Em relação ao jejum, hoje ele está na moda, e
recebe o simpático nome de dieta... Em geral, quem a pratica está muito preocupado
consigo mesmo – com a saúde ou com a aparência – e pouco interessado na
compaixão e a partilha. No tempo de Jesus, muitas pessoas usavam o jejum, que
era originalmente um sinal de arrependimento e de mudança, para impressionar os
outros e aumentar a influência e o poder sobre eles. Como cristãos, precisamos
resgatar hoje o sentido pedagógico do jejum: fazer experiência da própria
vulnerabilidade e participar solidariamente das necessidades dos nossos irmãos
e irmãs.
Na espiritualidade quaresmal, o jejum, a
esmola e a oração estão a serviço do fortalecimento pessoal e comunitário para
combater todas as formas de mal, da conversão ao tesouro inegociável do reino
de Deus, da renovação da vida em todas as suas expressões. E isso se mostra
cotidianamente na abertura humilde e reverente a Deus, na consciência da nossa
interdependência em relação aos nossos irmãos e irmãs, na luta permanente para
superar a surdez, a indiferença frente às dores e dramas que muitos deles vivem
e à criminosa depredação perpetrada contra nossos ricos e frágeis biomas. “O
mundo desfigurado é sinal de que a aliança foi rompida e Deus foi esquecido”
(CF 2017, n° 237).
Deus, nosso Pai e Senhor, nós Te louvamos e
bendizemos por Tua infinita bondade. Criaste o universo com sabedoria e o
entregaste em nossas frágeis mãos para que dele cuidemos com carinho e amor.

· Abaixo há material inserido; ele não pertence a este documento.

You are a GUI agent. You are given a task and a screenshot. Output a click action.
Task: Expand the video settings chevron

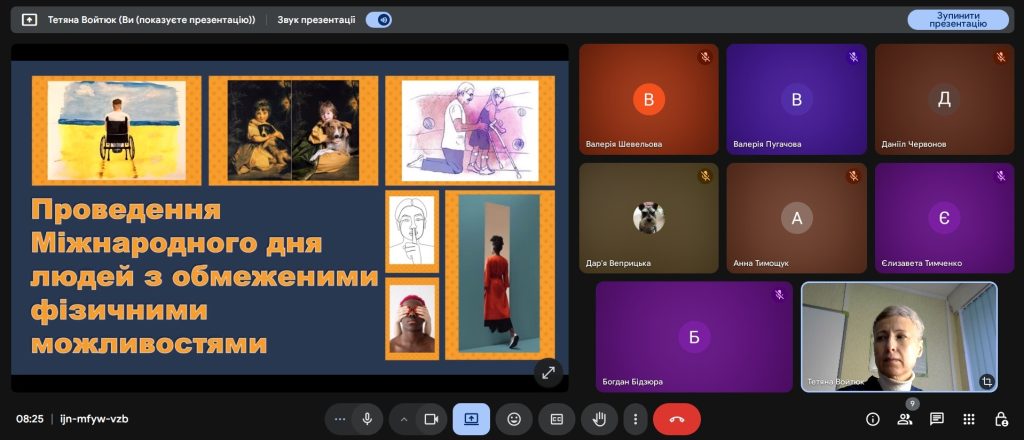click(404, 419)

Ajuda-nos a ser responsáveis e zelosos pela Casa Comum. Cresça, em nosso imenso
Brasil, o desejo e o empenho de cuidar mais e mais da vida das pessoas e da
beleza e riqueza da criação, alimentando o sonho do novo céu e da nova terra
que prometeste. E faz que experimentemos a liberdade que vem da participação na
cruz e na ressurreição de Jesus, da vida transformada em dom. Assim seja! Amém!